(EXERCISE AIM) Please convert the material into a Markdown table with columns "No." and "Text," covering only the span starting at the line that contains "Collapse sidebar with the back arrow icon" and ending at the end of the material, one row per nonblank line. Leave the pictures out.

(MATERIAL TO PROCESS)
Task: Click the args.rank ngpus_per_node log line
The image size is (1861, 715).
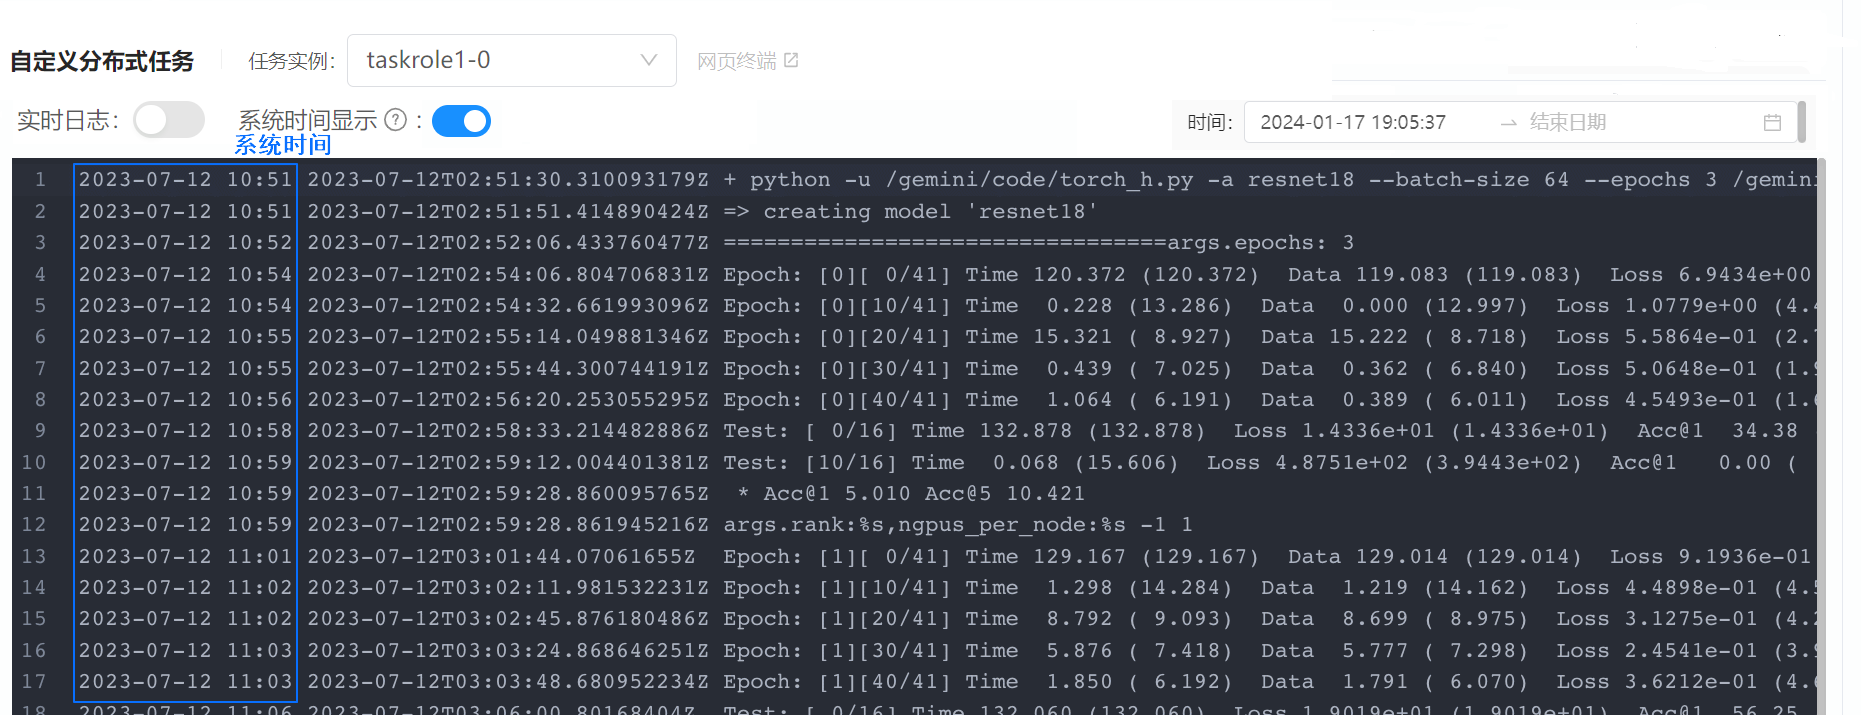Action: tap(957, 525)
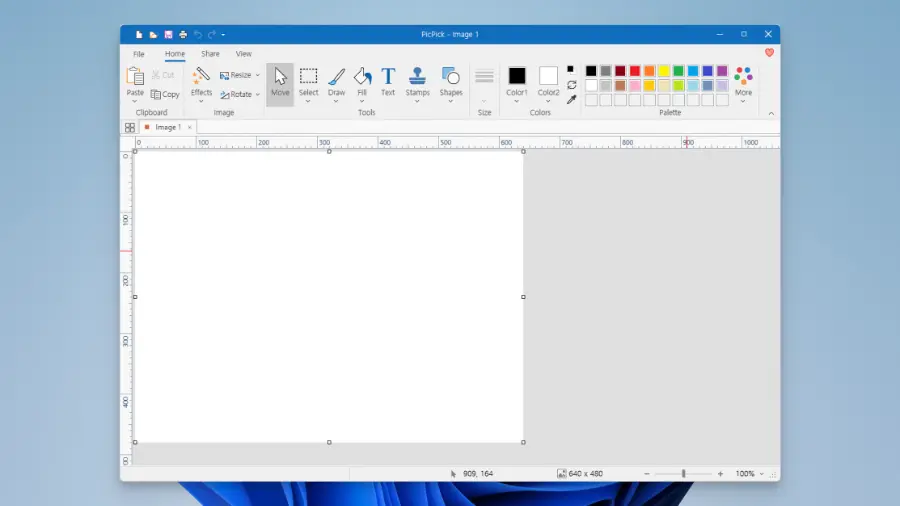Click the Copy button
The width and height of the screenshot is (900, 506).
[166, 95]

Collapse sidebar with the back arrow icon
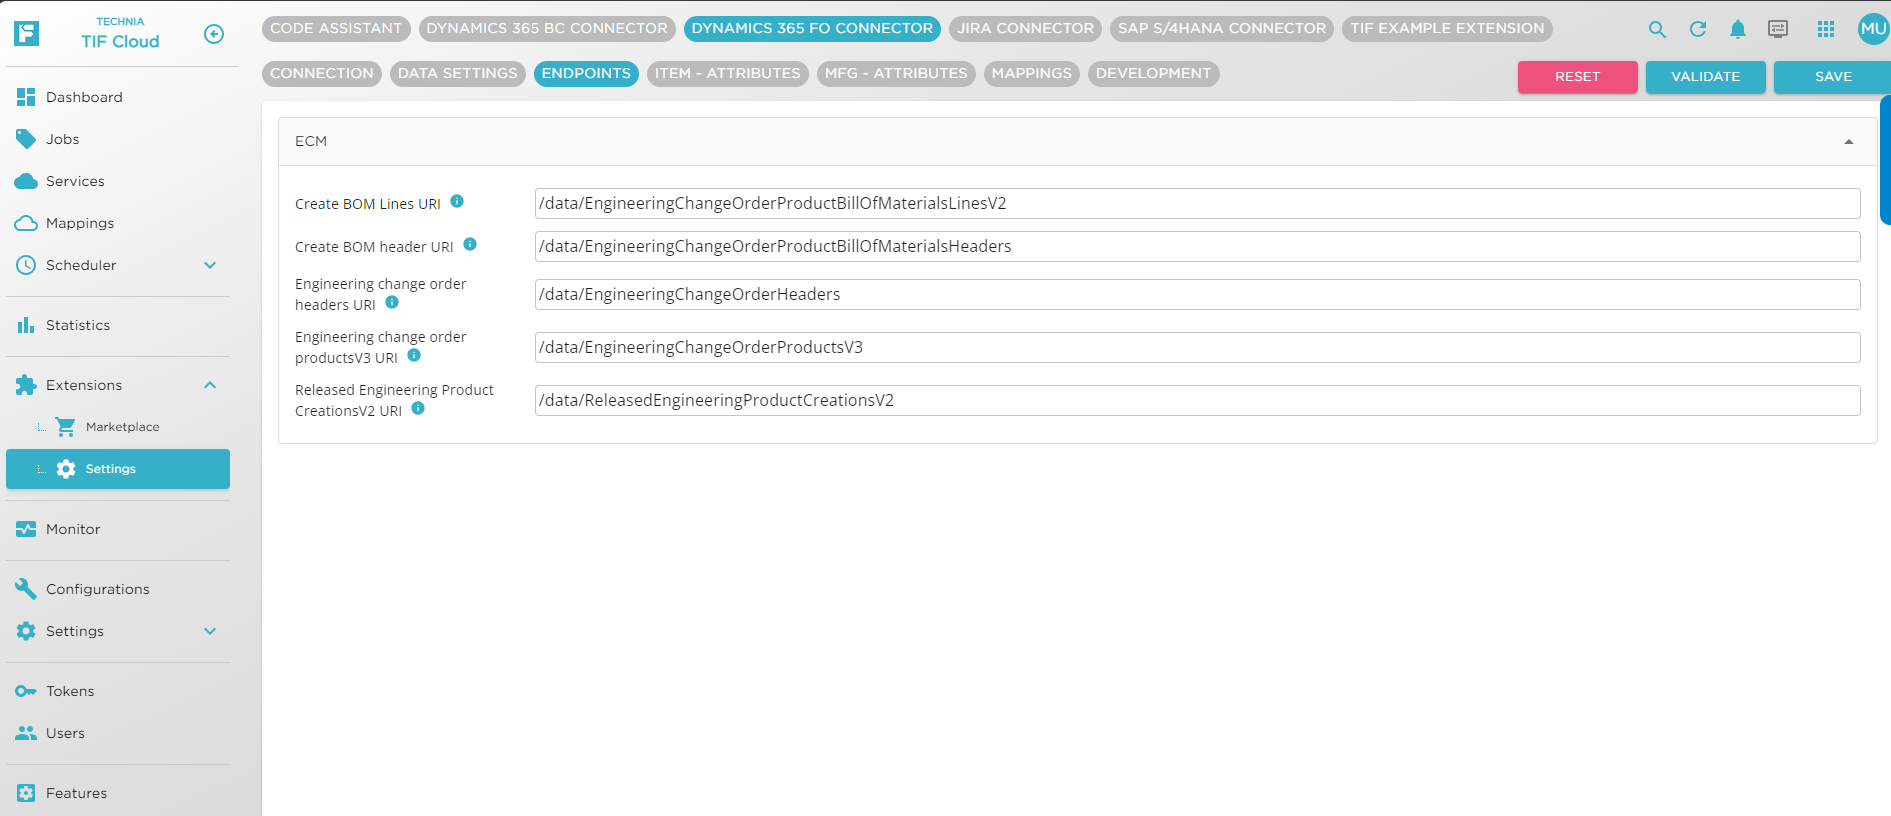coord(213,34)
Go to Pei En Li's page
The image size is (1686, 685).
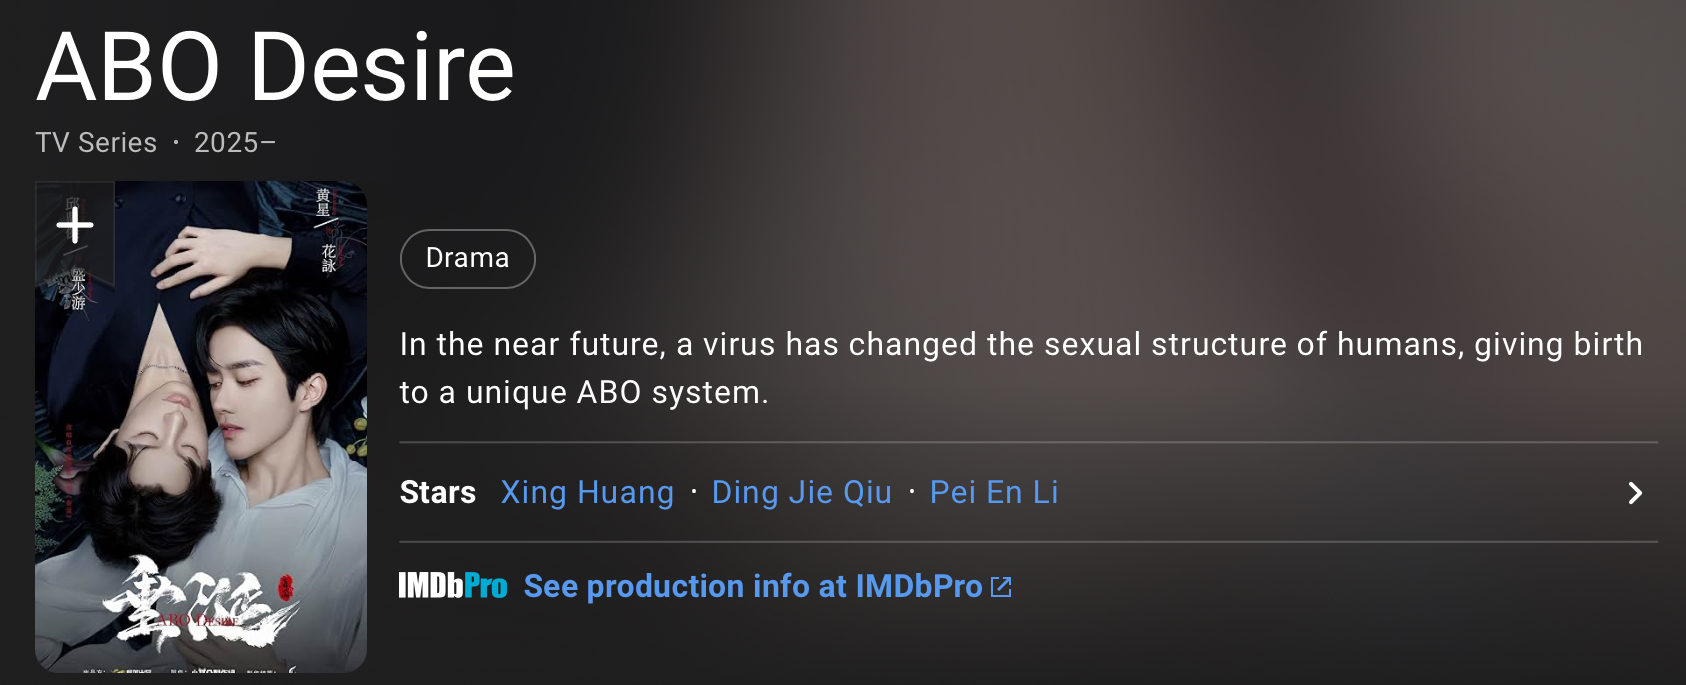pos(993,493)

(WRITTEN REPLY)
| No. | Text |
|---|---|
| 1 | Collapse sidebar with the back arrow icon |
| 2 | coord(213,34) |
| 3 | Go to Pei En Li's page |
| 4 | The image size is (1686, 685). |
| 5 | pos(993,493) |